Decomposition of the Seismic Source Using Numerical Simulations and Observations of Nuclear Explosions
Technical Report,01 May 2014,30 Apr 2017
Leidos San Diego United States
Pagination or Media Count:
We investigate the effects of explosion depth, tectonic stresses and topography on seismic waves from underground nuclear explosions. We perform three-dimensional calculations for an explosion inside and under a mountain, and then perform four three-dimensional calculations of an explosion at several depths in the topography of the North Korean test site. We also perform a large number of two-dimensional axisymmetric calculations of explosions at depths from 150 to 1000 meters in four earth structures, with compressive and tensile tectonic stresses and with no tectonic stresses.
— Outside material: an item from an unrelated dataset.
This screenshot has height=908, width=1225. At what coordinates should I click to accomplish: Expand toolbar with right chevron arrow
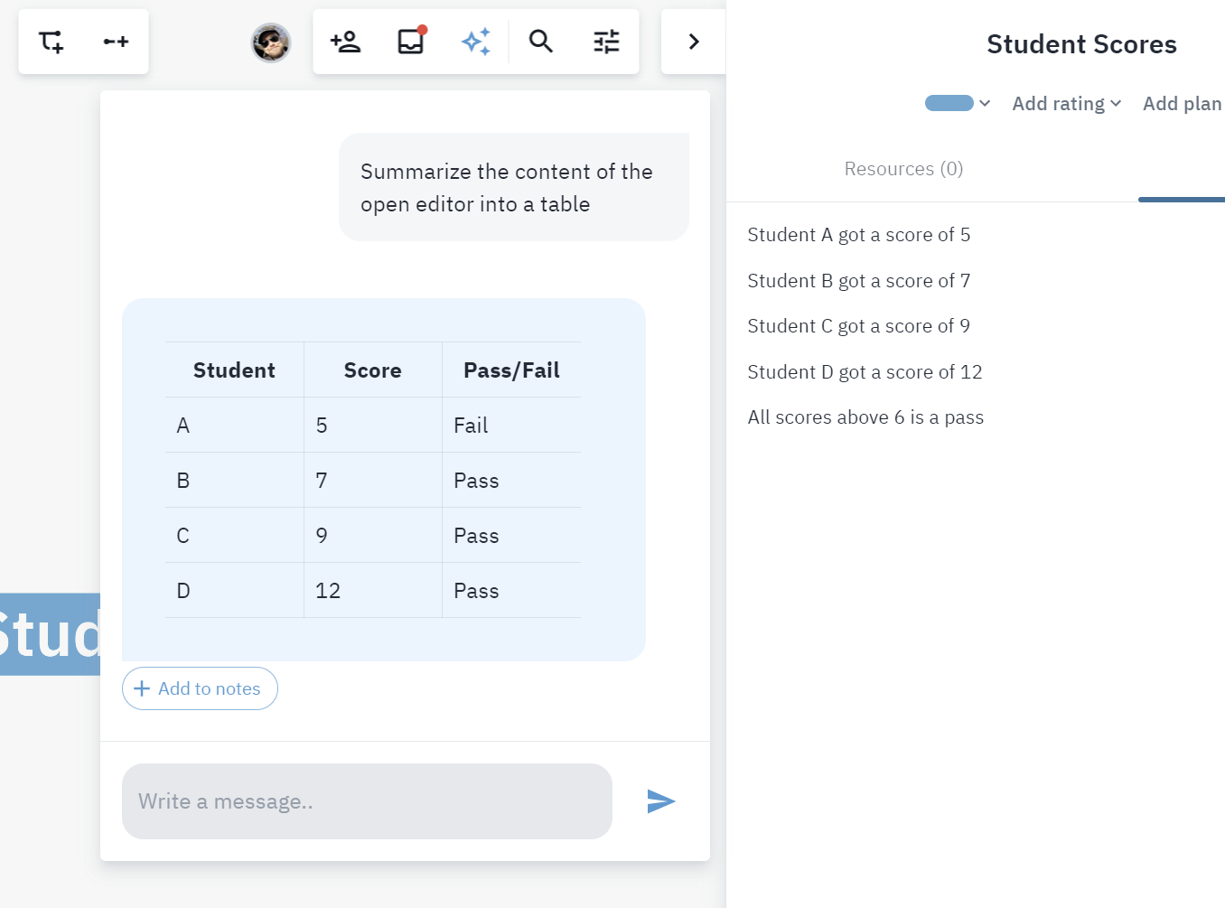point(694,42)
We find that P-waves are not strongly affected by any of these effects because the initial down going P-wave is unaffected by interaction with the free surface. Surface waves, however, are strongly affected by all of these effects. There is an optimal depth where surface waves are maximized at the base of a mountain and at or slightly below normal containment depth. At deeper depths, increasing overburden pressure reduces the surface waves. At shallower depths, interaction with the free surface reduces the surface waves. For explosions inside a mountain, displacement of the sides of the mountain reduces surface waves. Compressive prestress reduces surface wave substantially, while tensile prestress increases surface waves. The North Korean explosions appear to be at an optimal depth, in a region of extension, and beneath a mountain, all of which increase surface wave amplitudes. Measurements of Ms from Degelen and Shagan River explosions as small as 1.5 kilotons are consistent with the global average Msyield curve, while the North Korean explosions are high by about 0.6 magnitude units.